##### DATASET EXCERPTS
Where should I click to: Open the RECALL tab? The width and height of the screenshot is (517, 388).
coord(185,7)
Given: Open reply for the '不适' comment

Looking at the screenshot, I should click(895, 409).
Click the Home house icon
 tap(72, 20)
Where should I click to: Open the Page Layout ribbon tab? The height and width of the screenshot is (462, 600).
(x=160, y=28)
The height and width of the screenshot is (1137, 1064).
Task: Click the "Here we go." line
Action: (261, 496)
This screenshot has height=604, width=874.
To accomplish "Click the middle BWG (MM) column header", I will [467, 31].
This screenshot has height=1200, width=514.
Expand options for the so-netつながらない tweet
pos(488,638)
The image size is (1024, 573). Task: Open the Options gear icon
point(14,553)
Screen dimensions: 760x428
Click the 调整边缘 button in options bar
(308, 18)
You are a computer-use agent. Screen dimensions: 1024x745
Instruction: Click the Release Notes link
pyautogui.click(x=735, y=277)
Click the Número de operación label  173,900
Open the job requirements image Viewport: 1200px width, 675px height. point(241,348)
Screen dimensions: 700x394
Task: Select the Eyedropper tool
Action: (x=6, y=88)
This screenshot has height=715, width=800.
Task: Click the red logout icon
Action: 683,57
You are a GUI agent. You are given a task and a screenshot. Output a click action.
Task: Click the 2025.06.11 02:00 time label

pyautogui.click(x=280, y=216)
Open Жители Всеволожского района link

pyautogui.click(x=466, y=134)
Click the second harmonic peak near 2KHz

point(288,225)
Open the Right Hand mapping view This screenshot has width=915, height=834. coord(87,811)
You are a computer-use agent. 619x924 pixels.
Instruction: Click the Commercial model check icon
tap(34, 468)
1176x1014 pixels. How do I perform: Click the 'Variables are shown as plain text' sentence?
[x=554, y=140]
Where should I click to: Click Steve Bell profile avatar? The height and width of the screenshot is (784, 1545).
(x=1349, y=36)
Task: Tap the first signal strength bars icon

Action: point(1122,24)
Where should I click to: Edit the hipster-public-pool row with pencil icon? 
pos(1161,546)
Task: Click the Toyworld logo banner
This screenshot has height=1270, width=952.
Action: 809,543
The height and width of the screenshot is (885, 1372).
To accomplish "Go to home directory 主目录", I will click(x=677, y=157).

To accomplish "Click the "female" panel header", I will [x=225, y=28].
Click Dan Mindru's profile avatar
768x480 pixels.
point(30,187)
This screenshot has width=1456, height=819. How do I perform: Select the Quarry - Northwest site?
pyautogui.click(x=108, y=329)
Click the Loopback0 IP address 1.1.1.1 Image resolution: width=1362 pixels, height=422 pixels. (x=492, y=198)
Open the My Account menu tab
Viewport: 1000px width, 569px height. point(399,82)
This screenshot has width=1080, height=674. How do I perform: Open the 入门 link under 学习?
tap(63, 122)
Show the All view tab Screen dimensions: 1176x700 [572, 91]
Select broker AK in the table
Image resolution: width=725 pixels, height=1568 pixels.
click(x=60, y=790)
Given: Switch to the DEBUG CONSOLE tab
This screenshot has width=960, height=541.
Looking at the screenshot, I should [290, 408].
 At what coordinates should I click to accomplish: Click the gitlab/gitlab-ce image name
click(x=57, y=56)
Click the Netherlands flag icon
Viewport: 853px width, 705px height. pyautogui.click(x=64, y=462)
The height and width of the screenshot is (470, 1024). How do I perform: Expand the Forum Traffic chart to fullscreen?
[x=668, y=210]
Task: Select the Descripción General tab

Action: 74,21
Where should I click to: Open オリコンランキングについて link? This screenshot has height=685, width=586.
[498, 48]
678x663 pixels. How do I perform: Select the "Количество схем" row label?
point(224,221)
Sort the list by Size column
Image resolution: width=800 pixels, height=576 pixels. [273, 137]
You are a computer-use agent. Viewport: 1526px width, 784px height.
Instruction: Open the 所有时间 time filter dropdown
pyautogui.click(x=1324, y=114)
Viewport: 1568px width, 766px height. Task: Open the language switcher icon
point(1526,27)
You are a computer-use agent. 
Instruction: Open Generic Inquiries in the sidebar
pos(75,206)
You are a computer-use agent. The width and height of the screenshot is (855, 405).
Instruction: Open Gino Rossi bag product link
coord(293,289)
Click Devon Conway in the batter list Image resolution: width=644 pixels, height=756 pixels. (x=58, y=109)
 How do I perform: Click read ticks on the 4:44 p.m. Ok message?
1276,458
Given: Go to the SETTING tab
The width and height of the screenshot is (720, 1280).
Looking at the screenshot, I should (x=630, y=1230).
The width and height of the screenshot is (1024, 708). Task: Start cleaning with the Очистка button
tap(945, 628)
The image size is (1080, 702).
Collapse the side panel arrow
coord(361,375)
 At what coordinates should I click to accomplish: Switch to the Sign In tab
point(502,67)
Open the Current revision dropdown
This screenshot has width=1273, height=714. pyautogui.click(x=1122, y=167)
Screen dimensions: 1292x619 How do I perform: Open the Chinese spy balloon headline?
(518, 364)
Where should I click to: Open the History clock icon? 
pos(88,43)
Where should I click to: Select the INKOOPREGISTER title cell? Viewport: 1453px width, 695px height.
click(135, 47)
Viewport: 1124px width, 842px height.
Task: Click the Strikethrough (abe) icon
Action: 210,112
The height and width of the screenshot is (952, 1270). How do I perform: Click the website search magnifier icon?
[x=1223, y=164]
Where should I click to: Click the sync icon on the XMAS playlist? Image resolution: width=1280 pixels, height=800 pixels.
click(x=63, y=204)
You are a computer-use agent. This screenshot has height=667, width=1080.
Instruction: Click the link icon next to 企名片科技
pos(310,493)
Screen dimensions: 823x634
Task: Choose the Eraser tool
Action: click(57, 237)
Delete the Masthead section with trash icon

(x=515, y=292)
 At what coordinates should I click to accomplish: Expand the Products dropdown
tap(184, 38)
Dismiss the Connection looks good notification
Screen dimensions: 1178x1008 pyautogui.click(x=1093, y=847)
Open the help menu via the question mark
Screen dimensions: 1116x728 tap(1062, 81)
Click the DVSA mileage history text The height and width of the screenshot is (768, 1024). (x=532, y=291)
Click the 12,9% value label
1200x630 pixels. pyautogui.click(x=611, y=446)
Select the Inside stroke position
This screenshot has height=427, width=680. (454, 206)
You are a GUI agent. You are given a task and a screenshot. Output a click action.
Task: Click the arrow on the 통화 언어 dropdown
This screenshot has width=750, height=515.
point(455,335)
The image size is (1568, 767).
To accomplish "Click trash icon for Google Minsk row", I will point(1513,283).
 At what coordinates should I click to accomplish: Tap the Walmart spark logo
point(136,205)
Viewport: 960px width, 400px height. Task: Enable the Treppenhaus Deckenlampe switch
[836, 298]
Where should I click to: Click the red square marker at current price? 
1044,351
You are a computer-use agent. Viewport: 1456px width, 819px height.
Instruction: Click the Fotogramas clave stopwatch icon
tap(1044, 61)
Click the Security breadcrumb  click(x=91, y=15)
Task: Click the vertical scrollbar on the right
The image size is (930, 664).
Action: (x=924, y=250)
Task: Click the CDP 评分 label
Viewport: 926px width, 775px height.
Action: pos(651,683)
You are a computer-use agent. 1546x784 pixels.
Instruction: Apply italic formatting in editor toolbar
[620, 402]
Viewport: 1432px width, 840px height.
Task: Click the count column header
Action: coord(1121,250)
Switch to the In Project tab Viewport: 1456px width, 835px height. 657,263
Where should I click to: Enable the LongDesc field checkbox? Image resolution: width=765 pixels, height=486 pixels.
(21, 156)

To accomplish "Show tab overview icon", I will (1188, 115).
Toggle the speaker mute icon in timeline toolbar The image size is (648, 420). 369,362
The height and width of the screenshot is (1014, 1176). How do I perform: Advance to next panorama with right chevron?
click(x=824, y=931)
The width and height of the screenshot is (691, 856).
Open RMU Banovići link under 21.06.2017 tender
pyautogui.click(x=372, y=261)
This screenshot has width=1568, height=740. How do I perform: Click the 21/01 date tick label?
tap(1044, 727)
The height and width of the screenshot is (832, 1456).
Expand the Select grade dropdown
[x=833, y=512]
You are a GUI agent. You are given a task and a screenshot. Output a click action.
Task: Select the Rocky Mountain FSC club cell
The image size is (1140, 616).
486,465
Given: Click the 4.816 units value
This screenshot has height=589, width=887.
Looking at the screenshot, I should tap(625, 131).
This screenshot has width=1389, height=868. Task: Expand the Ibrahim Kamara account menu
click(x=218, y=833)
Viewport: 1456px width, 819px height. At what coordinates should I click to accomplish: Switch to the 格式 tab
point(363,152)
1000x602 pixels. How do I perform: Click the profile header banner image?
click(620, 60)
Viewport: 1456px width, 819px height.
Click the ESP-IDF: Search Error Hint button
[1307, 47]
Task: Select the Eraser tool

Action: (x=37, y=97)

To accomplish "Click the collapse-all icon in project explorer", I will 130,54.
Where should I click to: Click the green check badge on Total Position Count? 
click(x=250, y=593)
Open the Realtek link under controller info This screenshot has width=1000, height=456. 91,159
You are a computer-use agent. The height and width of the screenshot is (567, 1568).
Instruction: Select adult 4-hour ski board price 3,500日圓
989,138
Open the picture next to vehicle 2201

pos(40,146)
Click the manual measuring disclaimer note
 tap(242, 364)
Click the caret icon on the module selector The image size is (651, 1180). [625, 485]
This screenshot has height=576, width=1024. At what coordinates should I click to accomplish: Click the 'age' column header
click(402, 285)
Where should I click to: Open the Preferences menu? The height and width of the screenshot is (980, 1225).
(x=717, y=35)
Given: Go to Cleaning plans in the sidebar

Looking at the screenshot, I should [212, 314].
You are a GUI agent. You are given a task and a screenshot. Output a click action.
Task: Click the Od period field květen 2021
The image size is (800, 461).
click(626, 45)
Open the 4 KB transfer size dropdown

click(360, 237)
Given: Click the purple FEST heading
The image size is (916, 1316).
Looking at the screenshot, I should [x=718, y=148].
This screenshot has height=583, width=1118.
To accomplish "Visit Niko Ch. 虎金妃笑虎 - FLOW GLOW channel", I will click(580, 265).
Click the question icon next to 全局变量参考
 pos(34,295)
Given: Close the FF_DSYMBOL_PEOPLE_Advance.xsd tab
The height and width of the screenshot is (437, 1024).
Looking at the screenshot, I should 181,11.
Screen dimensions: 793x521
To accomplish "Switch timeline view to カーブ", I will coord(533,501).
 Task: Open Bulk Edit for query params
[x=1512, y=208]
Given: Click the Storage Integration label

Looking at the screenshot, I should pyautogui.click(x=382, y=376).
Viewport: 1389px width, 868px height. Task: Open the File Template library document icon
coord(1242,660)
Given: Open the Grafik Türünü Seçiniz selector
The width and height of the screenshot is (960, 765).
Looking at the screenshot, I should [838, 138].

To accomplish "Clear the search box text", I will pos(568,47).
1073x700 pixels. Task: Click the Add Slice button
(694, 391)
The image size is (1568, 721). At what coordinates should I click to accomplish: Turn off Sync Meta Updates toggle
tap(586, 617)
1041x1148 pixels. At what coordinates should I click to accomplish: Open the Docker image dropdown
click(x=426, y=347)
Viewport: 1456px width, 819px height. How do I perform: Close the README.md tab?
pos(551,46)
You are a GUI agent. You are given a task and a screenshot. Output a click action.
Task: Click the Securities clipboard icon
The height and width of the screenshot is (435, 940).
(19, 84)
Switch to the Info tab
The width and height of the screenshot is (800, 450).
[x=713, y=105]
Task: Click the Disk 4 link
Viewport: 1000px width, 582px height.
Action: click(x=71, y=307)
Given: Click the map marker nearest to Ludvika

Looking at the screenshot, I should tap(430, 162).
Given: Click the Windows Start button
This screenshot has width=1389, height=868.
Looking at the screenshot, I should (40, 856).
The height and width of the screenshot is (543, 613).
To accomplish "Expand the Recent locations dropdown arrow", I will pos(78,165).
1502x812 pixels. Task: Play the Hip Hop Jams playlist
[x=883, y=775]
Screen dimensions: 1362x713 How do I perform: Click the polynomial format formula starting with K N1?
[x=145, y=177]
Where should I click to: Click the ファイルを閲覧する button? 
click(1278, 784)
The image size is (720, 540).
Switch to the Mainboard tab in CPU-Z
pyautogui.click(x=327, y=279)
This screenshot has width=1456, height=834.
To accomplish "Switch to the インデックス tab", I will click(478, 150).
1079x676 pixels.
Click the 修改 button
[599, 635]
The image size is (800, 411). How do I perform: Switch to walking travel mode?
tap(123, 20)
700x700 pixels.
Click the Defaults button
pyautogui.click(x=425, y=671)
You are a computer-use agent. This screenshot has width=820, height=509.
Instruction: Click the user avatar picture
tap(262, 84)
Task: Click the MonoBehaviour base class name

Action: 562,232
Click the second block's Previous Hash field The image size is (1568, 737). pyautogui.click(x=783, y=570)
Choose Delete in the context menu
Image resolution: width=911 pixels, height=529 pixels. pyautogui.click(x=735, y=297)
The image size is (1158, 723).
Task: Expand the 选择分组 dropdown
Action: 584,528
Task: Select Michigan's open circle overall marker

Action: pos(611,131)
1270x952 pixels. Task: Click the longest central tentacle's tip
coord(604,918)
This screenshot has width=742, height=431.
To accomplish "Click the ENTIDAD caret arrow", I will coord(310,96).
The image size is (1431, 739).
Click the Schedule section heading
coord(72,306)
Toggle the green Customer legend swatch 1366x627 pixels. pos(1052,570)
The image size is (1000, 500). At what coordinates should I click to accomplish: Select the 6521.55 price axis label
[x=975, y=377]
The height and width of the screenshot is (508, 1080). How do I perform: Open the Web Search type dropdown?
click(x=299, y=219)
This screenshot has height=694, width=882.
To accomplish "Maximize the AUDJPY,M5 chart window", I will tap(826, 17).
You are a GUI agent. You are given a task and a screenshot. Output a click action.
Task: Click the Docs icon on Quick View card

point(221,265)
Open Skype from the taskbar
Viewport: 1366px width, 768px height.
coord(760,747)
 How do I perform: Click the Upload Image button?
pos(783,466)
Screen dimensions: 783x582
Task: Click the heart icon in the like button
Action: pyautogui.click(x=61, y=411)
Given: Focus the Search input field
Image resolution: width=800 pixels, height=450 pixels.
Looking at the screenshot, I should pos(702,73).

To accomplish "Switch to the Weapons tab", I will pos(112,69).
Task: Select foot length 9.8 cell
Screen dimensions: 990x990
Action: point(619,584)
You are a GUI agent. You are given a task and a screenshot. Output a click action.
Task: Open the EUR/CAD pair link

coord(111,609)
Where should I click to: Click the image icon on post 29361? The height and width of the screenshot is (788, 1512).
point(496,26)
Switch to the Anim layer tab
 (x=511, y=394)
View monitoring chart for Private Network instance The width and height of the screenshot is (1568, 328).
##########
YOUR OBJECTIVE: Copy out, with no changes, the part of the items that begins with the line containing "Dismiss the Connection" and ends with the line containing "pyautogui.click(x=372, y=261)", including both of those lines.

TASK RESULT:
Dismiss the Connection looks good notification
Screen dimensions: 1178x1008 pyautogui.click(x=1093, y=847)
Open the help menu via the question mark
Screen dimensions: 1116x728 tap(1062, 81)
Click the DVSA mileage history text The height and width of the screenshot is (768, 1024). (x=532, y=291)
Click the 12,9% value label
1200x630 pixels. pyautogui.click(x=611, y=446)
Select the Inside stroke position
This screenshot has height=427, width=680. (454, 206)
You are a GUI agent. You are given a task and a screenshot. Output a click action.
Task: Click the arrow on the 통화 언어 dropdown
This screenshot has width=750, height=515.
point(455,335)
The image size is (1568, 767).
To accomplish "Click trash icon for Google Minsk row", I will point(1513,283).
 At what coordinates should I click to accomplish: Tap the Walmart spark logo
point(136,205)
Viewport: 960px width, 400px height. Task: Enable the Treppenhaus Deckenlampe switch
[836, 298]
Where should I click to: Click the red square marker at current price? 
1044,351
You are a computer-use agent. Viewport: 1456px width, 819px height.
Instruction: Click the Fotogramas clave stopwatch icon
tap(1044, 61)
Click the Security breadcrumb  click(x=91, y=15)
Task: Click the vertical scrollbar on the right
The image size is (930, 664).
Action: (x=924, y=250)
Task: Click the CDP 评分 label
Viewport: 926px width, 775px height.
Action: pos(651,683)
You are a computer-use agent. 1546x784 pixels.
Instruction: Apply italic formatting in editor toolbar
[620, 402]
Viewport: 1432px width, 840px height.
Task: Click the count column header
Action: coord(1121,250)
Switch to the In Project tab Viewport: 1456px width, 835px height. 657,263
Where should I click to: Enable the LongDesc field checkbox? Image resolution: width=765 pixels, height=486 pixels.
(21, 156)

To accomplish "Show tab overview icon", I will (1188, 115).
Toggle the speaker mute icon in timeline toolbar The image size is (648, 420). 369,362
The height and width of the screenshot is (1014, 1176). How do I perform: Advance to next panorama with right chevron?
click(x=824, y=931)
The width and height of the screenshot is (691, 856).
Open RMU Banovići link under 21.06.2017 tender
pyautogui.click(x=372, y=261)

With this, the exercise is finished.